How many lines in the entries below contain the word "size"? Reply with the number only.

---

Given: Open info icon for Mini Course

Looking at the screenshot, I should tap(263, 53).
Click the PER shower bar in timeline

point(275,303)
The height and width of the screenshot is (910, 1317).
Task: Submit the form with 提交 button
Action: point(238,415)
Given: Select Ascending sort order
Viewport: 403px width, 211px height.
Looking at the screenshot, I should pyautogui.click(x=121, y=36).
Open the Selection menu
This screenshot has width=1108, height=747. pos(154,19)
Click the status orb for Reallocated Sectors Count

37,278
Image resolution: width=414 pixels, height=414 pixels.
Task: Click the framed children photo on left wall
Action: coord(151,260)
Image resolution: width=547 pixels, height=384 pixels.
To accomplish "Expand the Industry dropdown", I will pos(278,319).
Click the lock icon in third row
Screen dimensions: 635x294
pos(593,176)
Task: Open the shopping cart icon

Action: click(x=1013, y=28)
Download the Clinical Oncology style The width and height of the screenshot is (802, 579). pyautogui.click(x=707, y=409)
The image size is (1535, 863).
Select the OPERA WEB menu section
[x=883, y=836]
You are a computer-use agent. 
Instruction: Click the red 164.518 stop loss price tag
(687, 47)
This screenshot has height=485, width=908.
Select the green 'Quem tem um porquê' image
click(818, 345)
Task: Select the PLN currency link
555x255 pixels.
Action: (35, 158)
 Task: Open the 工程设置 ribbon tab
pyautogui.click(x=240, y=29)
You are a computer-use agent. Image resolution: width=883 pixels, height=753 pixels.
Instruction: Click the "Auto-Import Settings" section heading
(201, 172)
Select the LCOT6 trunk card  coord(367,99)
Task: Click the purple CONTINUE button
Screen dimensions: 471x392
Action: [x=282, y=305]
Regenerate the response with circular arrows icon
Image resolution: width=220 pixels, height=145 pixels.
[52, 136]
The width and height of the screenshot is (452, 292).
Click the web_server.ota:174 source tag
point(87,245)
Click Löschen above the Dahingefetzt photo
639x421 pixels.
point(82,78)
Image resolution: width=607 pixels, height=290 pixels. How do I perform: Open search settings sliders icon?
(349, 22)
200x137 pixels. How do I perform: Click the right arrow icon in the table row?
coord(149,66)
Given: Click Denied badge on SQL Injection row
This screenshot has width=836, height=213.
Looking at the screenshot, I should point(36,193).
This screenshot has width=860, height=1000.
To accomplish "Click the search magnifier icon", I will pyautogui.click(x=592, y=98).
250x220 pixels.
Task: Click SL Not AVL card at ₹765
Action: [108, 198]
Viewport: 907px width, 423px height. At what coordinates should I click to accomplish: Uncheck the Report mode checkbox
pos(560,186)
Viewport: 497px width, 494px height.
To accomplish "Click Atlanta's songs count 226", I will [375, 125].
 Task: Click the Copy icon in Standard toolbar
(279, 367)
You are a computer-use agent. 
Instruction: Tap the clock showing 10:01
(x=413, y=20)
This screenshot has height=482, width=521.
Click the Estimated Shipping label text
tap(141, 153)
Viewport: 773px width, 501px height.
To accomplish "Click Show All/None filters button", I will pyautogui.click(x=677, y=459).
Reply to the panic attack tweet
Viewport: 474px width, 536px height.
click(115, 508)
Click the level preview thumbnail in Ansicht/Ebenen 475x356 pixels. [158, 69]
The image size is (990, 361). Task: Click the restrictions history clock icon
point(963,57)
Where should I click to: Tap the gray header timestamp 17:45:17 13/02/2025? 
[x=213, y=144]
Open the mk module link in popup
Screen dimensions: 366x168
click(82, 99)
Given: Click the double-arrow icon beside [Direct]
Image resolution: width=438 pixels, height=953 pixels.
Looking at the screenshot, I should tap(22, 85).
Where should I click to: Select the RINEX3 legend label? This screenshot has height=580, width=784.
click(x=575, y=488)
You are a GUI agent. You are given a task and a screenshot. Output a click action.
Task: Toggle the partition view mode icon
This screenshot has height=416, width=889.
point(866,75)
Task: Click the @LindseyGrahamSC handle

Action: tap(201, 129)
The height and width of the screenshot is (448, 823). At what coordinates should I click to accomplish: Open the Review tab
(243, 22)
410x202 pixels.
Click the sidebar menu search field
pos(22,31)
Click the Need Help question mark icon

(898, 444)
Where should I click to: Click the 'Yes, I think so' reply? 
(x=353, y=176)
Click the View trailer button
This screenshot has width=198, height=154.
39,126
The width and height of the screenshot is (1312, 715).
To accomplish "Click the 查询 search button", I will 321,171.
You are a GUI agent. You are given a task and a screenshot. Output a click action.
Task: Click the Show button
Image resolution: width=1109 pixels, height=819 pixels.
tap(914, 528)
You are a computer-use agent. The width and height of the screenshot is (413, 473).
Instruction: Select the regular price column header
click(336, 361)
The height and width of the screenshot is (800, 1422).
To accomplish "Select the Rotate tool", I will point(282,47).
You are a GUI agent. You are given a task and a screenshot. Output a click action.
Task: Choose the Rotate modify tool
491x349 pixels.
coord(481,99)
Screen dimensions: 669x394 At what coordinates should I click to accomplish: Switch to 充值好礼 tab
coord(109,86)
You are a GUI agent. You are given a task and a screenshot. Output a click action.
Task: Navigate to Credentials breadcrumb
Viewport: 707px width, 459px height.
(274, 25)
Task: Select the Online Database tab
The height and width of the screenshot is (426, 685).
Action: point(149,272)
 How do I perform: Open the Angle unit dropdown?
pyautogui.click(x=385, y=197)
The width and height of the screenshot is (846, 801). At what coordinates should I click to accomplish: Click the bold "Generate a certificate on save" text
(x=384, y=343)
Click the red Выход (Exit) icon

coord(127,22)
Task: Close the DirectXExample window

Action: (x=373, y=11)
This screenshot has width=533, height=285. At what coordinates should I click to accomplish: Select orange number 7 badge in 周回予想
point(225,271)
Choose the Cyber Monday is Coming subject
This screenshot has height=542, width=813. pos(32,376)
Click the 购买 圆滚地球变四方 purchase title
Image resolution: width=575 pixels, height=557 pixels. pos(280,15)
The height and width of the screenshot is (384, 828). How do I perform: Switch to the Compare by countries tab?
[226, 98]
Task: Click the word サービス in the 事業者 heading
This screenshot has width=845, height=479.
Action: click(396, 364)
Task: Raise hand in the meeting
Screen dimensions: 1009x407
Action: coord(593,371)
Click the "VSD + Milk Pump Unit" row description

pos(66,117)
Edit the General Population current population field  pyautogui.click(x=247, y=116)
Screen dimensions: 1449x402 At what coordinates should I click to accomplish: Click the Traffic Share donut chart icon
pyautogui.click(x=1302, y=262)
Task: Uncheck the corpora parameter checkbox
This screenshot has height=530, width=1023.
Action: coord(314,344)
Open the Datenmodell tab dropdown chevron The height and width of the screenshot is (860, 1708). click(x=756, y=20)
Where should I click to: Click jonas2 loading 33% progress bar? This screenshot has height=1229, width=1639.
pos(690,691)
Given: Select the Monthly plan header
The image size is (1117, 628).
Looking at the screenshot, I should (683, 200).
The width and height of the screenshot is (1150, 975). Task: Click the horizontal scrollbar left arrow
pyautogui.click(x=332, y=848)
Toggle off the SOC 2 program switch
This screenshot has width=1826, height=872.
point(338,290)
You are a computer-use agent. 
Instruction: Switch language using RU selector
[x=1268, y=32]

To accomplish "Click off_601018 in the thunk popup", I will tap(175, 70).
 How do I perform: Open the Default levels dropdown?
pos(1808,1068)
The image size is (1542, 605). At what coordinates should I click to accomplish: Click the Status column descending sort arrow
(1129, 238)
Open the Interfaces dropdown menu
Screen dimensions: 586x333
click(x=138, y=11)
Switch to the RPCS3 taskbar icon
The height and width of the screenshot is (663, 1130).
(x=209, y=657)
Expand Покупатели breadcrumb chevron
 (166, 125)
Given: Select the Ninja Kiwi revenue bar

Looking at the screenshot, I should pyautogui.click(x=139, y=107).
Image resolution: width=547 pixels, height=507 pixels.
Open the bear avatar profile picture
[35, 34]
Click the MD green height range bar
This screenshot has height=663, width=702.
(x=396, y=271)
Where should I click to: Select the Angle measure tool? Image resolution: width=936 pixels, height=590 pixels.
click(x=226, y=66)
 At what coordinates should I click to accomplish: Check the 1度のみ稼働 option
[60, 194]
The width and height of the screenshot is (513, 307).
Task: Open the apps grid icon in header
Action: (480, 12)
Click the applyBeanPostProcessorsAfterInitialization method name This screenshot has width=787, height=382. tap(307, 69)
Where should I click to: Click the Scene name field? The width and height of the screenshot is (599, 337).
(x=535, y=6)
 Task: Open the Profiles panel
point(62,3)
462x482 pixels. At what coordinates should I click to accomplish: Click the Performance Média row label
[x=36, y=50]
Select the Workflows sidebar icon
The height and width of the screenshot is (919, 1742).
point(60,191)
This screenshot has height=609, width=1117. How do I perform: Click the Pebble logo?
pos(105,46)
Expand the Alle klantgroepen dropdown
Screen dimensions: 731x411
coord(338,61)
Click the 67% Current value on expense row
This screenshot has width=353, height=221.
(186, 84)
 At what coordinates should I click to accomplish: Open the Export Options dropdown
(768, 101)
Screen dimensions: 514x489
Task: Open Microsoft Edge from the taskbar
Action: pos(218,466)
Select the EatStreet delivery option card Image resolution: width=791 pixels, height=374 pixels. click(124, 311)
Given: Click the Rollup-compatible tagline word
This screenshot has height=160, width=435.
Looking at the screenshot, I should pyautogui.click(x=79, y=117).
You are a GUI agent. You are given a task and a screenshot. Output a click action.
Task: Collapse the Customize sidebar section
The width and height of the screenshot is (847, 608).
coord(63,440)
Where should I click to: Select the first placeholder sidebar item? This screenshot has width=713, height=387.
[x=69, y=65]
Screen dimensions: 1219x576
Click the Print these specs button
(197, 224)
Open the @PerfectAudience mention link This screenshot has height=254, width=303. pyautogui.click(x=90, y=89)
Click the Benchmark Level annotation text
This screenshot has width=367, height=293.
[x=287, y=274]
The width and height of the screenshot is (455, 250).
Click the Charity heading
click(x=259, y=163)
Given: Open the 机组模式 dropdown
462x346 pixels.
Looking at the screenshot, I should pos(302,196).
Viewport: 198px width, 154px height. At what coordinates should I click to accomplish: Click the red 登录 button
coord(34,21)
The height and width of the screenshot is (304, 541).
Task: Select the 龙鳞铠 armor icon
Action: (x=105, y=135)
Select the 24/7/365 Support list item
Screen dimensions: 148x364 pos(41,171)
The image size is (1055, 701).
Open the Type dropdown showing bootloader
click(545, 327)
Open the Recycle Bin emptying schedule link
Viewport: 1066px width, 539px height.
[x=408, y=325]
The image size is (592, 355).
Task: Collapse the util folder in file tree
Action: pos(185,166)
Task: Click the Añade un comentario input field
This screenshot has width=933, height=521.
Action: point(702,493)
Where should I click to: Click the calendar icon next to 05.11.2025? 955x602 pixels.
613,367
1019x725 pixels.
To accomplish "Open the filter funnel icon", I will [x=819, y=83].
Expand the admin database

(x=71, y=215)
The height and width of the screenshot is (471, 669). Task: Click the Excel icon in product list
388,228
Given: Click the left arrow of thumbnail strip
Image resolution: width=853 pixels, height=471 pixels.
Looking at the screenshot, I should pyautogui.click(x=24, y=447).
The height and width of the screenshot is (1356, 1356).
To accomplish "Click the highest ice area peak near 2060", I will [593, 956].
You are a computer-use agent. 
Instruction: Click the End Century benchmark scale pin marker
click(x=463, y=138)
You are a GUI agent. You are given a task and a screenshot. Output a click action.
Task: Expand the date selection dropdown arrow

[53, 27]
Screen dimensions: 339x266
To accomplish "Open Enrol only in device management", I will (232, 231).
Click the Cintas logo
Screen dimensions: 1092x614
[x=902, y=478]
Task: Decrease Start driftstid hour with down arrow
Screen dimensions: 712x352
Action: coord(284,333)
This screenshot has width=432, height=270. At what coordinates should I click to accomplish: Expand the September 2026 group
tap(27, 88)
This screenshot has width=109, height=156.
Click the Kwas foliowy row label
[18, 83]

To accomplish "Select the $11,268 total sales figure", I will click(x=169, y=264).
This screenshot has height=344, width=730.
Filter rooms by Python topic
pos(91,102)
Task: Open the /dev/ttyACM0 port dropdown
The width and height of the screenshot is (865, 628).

---

▶ [SOLUTION TO THIS PROBLEM] 6